Ten days in India

It’s been 10 days since I’ve stepped foot on India. Here are some reflections I’ve had since this point:

I miss my own food. A lot. I’ve been craving meat everyday, and getting over my love for non-veg foods has been difficult. That being said, the vegetarian options here have been phenomenal. Just today I’ve had a banana flower stir, authentic Indian noodles, and a rice and bean curry mix. I think I’m in good hands.

I miss warm showers. Even while in the tropics, cold showers are enough to make you want to jump out of your own skin. Bucket showers are really common here, and while I enjoy dumping water on myself to release the dirt from my pores, forcing freezing water onto your body is a daunting task. 

The language barrier is real. Today, I walked in to a mobile service store, confident that I would be able to communicate the problems of my SIM card. I approached the register and raised my phone while babbling about the pop-up notifications that kept appearing on my screen. 

“Nehi English.”


I desperately tried to formulate words from the limited vocabulary I had attained from my 5 days of Hindi classes. It was no use. Within minutes, I found myself walking back home, still with a problematic phone situation at hand.

I miss my friends. Ok, this one doesn’t really count because I’d have friends I would miss anyways if I had gone to college, but I really miss them. I miss the nights of careless basketball. The days of lazy show marathoning. The meet ups at local restaurants. I miss the familiarity of it all.

I’ve made some great friends already here in India, and I can’t wait to explore the country with them, but I still think about my friends at home and I hope they do the same.

Mosquitos. Everywhere. And they only seem to bite me. Send help. If you have any tips on how to stop these micro-demons from swarming me, I will forever be indebted to you.

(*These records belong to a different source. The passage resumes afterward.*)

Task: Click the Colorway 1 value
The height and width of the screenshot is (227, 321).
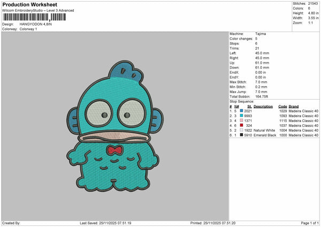Action: tap(28, 29)
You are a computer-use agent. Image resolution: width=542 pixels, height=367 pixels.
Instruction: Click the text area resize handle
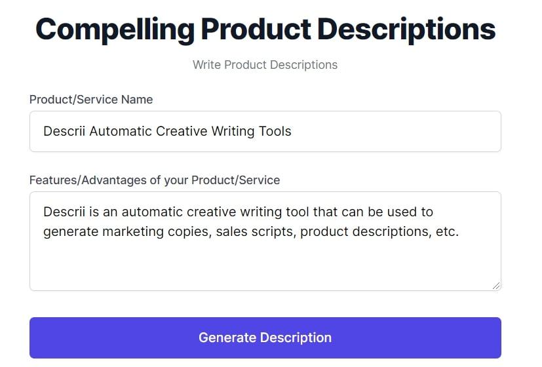click(x=496, y=285)
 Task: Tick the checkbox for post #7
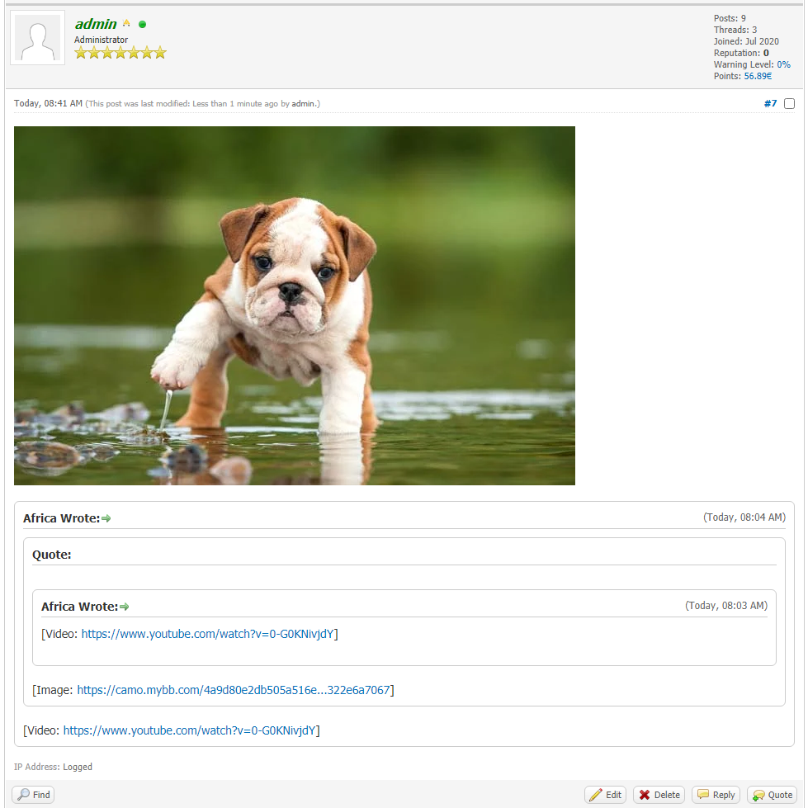[789, 104]
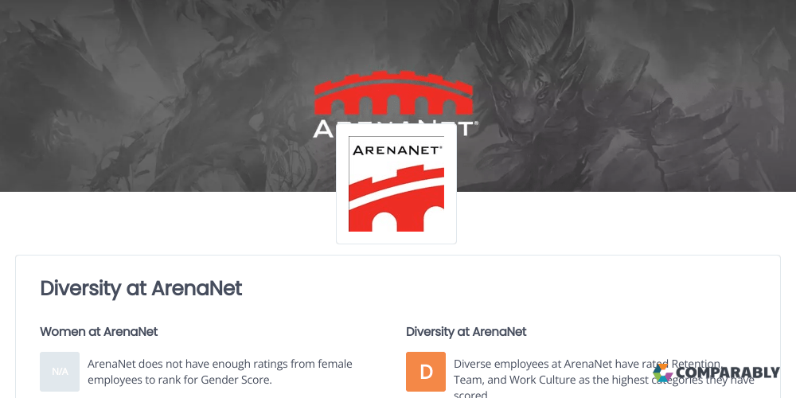
Task: Click the orange D diversity grade badge
Action: click(x=426, y=372)
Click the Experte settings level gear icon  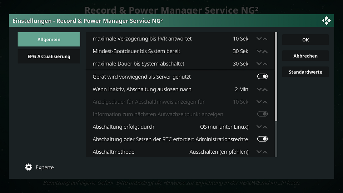point(29,167)
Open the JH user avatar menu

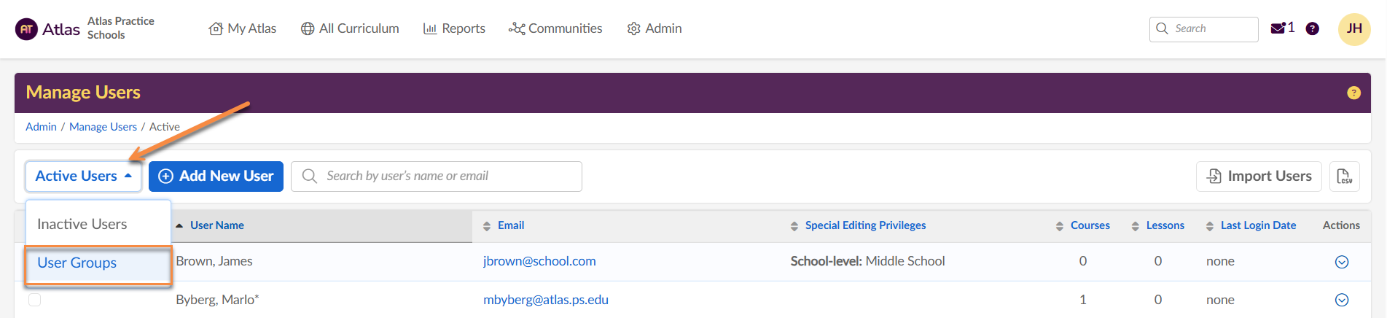1353,29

I took internet for granted. Want spotty WiFi wherever you are? Come to India! We have the best WiFi around (but only if you stand in a particular position in the corner of the room)! College apps are already a hassle and my efforts will have to increase if I’m going to get them done under questionable WiFi conditions.

Money goes quick. I don’t consider myself an extravagant spender, but money (even when you’re working with rupees) just seems to go out the window whenever I leave my home. At this rate, I’ll be scraping my savings for a plate of chapati in under a month.

And, of course, I miss my family. Either my family loves me and trusts me enough to live on my own in India, or they absolutely hate me and have wanted to get rid of me. Assuming it’s the first, I am eternally grateful that they’ve agreed to ship me off to India for a gap year. Nothing beats their support, and even as my home is getting battered by a hurricane, they’re always available to reassure me in my travels.

Mom and dad, I love you.
Goodbyes suck. I’ve said goodbye three different times in the past month to people I have cared deeply about, but I realize that they’re necessary for growth. Even though each one hurt equally, it was ok, for they marked steps toward an unforgettable adventure.